Date: Thu, 10 Jan 2008 01:10:35 +0000
Reply-To: Paul Dorfman <sashole@BELLSOUTH.NET>
Sender: "SAS(r) Discussion" <SAS-L@LISTSERV.UGA.EDU>
From: Paul Dorfman <sashole@BELLSOUTH.NET>
Subject: Re: Help with data manipulation. Thanks!!!
Not sure it is applicable here since the option affects only the NODUPREC behavior. I know Ron mentioned it, however I would not recommend using it under any circumstances - NODUPKEY with key variables followed by _ALL_ takes care of eliminating full dupes, ordering by wanted key variables, and eliminating the idiosyncrasies accompanying NODUPREC from its [far from immaculate] inception.
But perhaps you were as well aiming at an option ensuring that the relative order of the unsorted records is not altered after the sorting, i.e. the EQUALS sort option, as in
proc sort EQUALS nodupkey data = a out = b ;
by x y z ;
Although it is usually a default, exceptions may occur due to overzealous emphasis on efficiency on part of whoever may have done the configuration (NOEQUALS, generally speaking, saves run time).
On the different note, let me piggyback on this post and remark to Ron Fehd that the extra DO UNTIL (EndoFile) in his DoW-loop code seems to be a superfluity; mere
DATA FirstOccurrence ;
do until (first.J) ;
set WhatIwant end = EndoFile ;
by Id I J ;
will do just as well for the puspose...
-------------- Original message ----------------------
From: Jack Hamilton <jfh@STANFORDALUMNI.ORG>
> Also, you want to make sure that you have set
> options sortdup=logical;
> On Wed, 9 Jan 2008 17:33:08 -0500, "Fehd, Ronald J. (CDC/CCHIS/NCPHI)"
> <rjf2@CDC.GOV> said:
> > > From: olivesec...@gmail.com wrote:
> > > > I have a dataset which include 3 variables: id, i, j. For
> > > each id, the
> > > > values for i and j may be 1~4. It is required that the
> > > combination of
> > > > these 3 variables to be unique, which means, for example, the
> > > > combination of id=2 i=3 j=1 can be on the dataset for only one time.

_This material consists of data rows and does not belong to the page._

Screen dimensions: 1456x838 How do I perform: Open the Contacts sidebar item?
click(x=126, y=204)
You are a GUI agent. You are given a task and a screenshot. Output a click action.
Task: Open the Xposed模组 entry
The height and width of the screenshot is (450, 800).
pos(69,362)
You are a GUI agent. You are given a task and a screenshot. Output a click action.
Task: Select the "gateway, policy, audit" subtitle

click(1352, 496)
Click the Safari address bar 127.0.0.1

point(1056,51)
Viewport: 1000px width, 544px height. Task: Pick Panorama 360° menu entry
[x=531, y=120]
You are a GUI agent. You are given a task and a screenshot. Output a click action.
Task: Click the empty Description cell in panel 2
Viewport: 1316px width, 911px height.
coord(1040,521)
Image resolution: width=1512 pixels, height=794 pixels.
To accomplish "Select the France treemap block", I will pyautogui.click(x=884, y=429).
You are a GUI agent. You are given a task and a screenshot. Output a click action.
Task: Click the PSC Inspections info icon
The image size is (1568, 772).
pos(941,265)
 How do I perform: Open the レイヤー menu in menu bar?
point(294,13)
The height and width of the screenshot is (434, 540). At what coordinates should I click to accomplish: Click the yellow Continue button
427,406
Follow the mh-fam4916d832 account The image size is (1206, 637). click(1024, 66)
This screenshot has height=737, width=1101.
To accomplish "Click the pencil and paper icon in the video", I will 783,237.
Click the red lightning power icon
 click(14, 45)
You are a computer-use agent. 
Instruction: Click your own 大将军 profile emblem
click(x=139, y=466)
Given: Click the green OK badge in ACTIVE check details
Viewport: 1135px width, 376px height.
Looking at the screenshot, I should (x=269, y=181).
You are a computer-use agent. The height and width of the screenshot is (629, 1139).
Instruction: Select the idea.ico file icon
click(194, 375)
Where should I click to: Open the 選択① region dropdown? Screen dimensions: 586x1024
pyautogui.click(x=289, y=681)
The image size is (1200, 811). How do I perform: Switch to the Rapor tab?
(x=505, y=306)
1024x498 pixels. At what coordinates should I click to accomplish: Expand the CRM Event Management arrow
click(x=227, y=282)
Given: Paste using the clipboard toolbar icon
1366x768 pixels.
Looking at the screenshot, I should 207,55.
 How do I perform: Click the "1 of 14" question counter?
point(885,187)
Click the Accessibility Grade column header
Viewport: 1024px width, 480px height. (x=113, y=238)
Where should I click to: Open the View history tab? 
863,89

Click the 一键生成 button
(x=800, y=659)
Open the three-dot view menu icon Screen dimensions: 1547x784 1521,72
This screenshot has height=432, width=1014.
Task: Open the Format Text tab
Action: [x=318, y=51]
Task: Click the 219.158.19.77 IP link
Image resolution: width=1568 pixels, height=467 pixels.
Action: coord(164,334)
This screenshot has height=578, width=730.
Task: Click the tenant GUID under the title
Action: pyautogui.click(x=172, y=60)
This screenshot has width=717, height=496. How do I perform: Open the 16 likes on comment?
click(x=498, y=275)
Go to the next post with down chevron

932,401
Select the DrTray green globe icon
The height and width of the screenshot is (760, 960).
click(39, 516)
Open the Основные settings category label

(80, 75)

> > > > If the combination shows up for two or more times on the datset, I
> > > > need keep only the first obs this combination shows up and remove
> > > > other obs it shows up.
> > > >
> > > > To solve the problem, I sort the dataset according to id i j. Then I
> > > > only need to do iterations within each id. But I do not
> > > know how to do
> > > > it by SAS. Can any people help me do it?
> > > >
> > > > Thanks a lot!!!
> > > >
> > > > Olive
> > A Helpful Reader wrote:
> > > Try This!
> > >
> > > proc sort data=one out=WhatIWant nodupkey;
> > > by id i j;
> > > run;
> > Warning: RTFM!
> > you want to read the documentation on sort carefully
> > to see if nodupkey does indeed
> > save the -first- occurrence of your row.
> > compare: noduprecs;
> > if not:
> > proc sort data = one
> > out = WhatIWant;
> > by id i j;
> > DATA FirstOccurrence;
> > do until(EndoFile);
> > do until(first.J);
> > set WhatIwant end = EndoFile;
> > by Id I J;
> > end;
> > output;
> > end;
> > stop;
> > This "do until(first.by-var)" is known as a Do-Whitlock loop (DOW)
> > The Do-Whitlock loop is described in my paper:
> > Do Which? Loop, Until or While?
> > This file contains the examples in the paper:
> > http://www.sascommunity.org/wiki/Image:Fehd-Do-Which-Loop-Until-or-While
> > .zip
> > Ron Fehd the macro maven CDC Atlanta GA USA RJF2 at cdc dot gov
> Jack Hamilton
> Sacramento, California